On July 30, 1999, the Company purchased Tele-Flow, Inc. ("Tele-Flow") for $3,400. Tele-Flow is a manufacturer of polystyrene plastic injection molded heating, ventilation and air conditioning ("HVAC") registers, air diffusers and flexible air ducts. The purchase price was allocated to working capital of $232, property, plant, and equipment of $1,811 and non-current liabilities of ($185), resulting in an excess purchase price over identifiable assets of $1,542.
On July 1, 1999, the Company acquired Supreme Die Cutting, Inc. ("Supreme"). Supreme is a manufacturer of folding cartons and specialty paperboard products. The purchase price of $514 including costs directly related to the transaction, was allocated to inventory of $50 and property, plant and equipment of $450, and resulted in an excess purchase price over identifiable assets of $14.

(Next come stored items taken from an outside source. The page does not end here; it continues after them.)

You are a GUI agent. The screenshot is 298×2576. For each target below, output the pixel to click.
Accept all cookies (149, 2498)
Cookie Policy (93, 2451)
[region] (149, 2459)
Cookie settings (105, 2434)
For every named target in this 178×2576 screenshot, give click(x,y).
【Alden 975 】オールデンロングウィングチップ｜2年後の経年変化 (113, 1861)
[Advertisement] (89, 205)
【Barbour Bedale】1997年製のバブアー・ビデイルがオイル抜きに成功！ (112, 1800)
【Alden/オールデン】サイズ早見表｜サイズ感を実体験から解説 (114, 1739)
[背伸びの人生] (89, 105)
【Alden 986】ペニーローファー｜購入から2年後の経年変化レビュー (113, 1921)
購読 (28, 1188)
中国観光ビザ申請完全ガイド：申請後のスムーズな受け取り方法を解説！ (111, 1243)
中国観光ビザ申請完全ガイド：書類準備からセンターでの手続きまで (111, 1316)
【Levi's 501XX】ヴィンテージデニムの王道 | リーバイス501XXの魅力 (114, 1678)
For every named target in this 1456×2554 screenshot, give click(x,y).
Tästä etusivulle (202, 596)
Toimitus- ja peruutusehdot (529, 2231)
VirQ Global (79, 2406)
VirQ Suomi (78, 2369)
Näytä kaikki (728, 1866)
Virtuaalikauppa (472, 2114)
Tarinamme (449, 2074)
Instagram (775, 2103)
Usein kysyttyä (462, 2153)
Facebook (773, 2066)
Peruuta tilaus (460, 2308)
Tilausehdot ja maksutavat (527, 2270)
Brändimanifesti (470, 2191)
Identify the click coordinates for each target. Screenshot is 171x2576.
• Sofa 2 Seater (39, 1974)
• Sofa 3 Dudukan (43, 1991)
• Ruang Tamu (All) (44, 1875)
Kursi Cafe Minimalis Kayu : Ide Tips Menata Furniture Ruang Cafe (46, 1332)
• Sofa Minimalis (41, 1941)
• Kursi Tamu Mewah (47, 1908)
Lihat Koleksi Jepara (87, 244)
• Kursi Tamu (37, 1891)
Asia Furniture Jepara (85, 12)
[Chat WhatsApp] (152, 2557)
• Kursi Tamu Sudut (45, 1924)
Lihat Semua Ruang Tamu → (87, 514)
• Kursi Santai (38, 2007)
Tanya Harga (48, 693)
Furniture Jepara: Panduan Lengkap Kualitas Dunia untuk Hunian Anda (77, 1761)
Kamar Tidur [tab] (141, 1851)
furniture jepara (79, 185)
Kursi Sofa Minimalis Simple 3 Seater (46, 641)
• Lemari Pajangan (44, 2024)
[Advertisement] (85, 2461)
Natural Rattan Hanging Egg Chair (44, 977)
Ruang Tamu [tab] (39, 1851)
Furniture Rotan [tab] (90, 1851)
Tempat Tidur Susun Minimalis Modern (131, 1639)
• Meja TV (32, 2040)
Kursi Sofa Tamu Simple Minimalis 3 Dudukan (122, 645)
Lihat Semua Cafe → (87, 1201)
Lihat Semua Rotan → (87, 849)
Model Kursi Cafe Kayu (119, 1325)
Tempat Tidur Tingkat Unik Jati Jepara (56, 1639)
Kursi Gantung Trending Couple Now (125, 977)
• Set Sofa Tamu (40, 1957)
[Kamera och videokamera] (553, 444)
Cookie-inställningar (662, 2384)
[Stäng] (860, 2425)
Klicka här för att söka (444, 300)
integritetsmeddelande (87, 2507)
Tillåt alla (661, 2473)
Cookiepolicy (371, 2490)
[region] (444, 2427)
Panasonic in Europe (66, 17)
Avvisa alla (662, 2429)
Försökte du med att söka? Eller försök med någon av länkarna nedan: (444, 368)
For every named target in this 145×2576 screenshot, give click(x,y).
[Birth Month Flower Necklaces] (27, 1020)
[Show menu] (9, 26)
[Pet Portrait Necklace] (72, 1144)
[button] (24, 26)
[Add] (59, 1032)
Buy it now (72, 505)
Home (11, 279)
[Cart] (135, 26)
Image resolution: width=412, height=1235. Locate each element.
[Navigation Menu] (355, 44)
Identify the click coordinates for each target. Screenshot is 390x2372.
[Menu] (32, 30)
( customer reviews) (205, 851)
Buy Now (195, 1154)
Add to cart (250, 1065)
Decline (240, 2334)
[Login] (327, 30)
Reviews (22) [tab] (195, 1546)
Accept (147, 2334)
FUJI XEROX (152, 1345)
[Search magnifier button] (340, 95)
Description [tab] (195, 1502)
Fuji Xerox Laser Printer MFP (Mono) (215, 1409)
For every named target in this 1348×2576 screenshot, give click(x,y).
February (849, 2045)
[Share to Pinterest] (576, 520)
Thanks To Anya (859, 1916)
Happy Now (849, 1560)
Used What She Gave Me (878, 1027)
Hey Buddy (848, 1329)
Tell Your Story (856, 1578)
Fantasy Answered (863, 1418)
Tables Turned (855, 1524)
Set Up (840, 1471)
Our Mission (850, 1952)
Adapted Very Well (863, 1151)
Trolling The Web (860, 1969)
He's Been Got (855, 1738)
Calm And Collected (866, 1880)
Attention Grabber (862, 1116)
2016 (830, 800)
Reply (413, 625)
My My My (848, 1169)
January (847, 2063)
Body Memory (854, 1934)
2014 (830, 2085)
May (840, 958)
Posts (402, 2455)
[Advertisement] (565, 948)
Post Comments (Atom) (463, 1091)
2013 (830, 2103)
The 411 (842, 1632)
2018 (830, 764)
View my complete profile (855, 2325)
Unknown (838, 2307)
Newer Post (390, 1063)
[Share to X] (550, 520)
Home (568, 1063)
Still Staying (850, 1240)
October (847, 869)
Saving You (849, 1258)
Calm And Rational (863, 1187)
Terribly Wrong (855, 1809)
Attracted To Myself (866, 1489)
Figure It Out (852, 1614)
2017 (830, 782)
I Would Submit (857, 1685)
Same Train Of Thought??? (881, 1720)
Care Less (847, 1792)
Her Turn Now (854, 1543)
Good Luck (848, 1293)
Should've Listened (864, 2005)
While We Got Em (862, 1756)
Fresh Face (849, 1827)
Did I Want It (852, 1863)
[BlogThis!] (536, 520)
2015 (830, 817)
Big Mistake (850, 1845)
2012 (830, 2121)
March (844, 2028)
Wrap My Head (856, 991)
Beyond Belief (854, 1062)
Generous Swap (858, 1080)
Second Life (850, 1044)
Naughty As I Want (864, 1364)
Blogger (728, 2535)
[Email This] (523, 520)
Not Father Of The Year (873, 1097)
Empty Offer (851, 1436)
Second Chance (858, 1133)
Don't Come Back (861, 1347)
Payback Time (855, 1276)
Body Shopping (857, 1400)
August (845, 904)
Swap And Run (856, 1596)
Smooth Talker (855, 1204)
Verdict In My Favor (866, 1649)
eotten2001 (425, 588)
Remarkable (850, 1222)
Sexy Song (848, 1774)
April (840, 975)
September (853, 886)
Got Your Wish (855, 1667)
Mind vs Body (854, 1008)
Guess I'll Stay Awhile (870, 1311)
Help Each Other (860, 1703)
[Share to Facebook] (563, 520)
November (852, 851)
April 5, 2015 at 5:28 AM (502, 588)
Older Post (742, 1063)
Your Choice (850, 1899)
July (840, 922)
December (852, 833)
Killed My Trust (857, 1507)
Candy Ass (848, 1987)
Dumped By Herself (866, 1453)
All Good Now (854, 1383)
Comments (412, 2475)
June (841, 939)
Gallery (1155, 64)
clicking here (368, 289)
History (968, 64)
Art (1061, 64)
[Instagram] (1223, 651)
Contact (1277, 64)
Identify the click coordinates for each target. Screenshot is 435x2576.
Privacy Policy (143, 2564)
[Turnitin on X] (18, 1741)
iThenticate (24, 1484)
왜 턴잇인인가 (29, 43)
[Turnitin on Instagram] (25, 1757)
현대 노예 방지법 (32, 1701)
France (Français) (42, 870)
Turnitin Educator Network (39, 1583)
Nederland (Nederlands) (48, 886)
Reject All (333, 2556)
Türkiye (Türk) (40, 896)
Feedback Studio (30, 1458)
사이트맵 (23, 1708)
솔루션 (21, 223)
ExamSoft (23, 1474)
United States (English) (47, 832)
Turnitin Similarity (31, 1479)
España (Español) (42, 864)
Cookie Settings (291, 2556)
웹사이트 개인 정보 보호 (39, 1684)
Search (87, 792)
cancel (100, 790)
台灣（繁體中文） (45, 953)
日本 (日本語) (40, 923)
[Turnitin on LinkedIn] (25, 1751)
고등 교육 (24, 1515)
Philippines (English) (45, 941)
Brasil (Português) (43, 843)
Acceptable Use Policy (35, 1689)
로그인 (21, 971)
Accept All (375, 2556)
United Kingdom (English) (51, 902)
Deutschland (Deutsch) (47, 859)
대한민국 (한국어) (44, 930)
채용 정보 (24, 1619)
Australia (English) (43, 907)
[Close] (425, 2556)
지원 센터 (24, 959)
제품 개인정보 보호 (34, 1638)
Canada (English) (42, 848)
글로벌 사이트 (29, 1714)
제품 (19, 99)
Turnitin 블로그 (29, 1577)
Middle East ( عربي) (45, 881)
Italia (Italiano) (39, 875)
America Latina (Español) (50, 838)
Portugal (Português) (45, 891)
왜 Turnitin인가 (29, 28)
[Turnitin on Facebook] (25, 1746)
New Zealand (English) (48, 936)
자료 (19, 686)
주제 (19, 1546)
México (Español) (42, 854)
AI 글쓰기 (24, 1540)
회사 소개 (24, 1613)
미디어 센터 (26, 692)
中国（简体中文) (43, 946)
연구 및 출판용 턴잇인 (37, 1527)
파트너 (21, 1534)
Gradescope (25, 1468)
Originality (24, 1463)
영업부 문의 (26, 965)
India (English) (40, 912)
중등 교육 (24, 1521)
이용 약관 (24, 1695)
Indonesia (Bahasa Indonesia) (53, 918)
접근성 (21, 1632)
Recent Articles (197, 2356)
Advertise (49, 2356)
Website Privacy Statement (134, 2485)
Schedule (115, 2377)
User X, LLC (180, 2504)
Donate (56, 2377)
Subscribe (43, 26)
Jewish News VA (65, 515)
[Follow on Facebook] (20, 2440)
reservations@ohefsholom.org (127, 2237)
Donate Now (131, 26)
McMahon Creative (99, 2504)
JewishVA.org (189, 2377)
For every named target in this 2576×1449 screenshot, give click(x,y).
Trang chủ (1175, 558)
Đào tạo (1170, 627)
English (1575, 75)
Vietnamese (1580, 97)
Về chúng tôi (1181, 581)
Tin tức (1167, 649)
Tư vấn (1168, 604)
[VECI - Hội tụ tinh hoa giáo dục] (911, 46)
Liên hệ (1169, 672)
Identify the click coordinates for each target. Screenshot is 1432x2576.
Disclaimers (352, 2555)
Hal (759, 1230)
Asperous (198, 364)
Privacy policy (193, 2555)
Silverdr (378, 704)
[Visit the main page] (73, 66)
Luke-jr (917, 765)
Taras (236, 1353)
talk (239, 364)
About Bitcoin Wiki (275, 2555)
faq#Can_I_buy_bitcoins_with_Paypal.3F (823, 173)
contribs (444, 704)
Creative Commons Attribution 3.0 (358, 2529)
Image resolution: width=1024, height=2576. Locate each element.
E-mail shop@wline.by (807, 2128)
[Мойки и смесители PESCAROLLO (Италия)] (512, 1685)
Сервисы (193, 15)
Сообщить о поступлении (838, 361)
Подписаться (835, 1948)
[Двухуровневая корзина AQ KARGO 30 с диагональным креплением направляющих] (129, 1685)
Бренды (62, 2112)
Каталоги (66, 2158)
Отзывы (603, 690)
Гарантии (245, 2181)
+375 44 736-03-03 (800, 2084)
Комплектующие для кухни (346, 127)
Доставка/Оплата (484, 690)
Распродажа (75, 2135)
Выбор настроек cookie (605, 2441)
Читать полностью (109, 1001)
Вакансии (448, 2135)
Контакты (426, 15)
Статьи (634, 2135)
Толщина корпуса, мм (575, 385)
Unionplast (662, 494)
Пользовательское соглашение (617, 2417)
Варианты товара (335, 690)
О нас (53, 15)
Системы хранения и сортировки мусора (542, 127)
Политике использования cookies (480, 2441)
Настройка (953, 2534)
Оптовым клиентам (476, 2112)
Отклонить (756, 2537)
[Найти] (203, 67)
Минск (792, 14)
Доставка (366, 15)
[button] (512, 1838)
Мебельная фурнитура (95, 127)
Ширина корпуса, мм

On April 2, 1999, the Company purchased the net assets of Protech Systems, Inc.("Protech") for $12,500. Protech is an information technology consulting company that provides software application development and customization. The purchase price has been preliminarily allocated to working capital of $2,095, property and equipment of $213, and non-current liabilities of $(641), resulting in an excess purchase price over identifiable assets of $10,833. The acquisition was financed with cash from the Company's credit line and a $500 subordinated seller note.
On March 22, 1999, the Company purchased Alma Products ("Alma") for $86,166 including costs directly related to the transaction. Alma is comprised of three primary product lines: (i) high quality remanufactured torque converters used to supply warranty replacements for auto transmissions originally sold to Ford, Chrysler, John Deere and Caterpillar, (ii) new and remanufactured air conditioning compressors for original equipment manufacturers including Ford, Chrysler, and General Motors, and (iii) new and remanufactured clutch and disc assemblies used in standard transmissions sold primarily to Ford. The purchase price of $88,084 is made up of cash of $85,995 and the assumption of $2,089 long-term liability for retiree healthcare benefits. The purchase price was allocated to working capital of $18,722, property, plant and equipment of $9,455, retiree healthcare benefit obligations of ($2,089), and resulted in an excess purchase price over net identifiable assets of $59,907.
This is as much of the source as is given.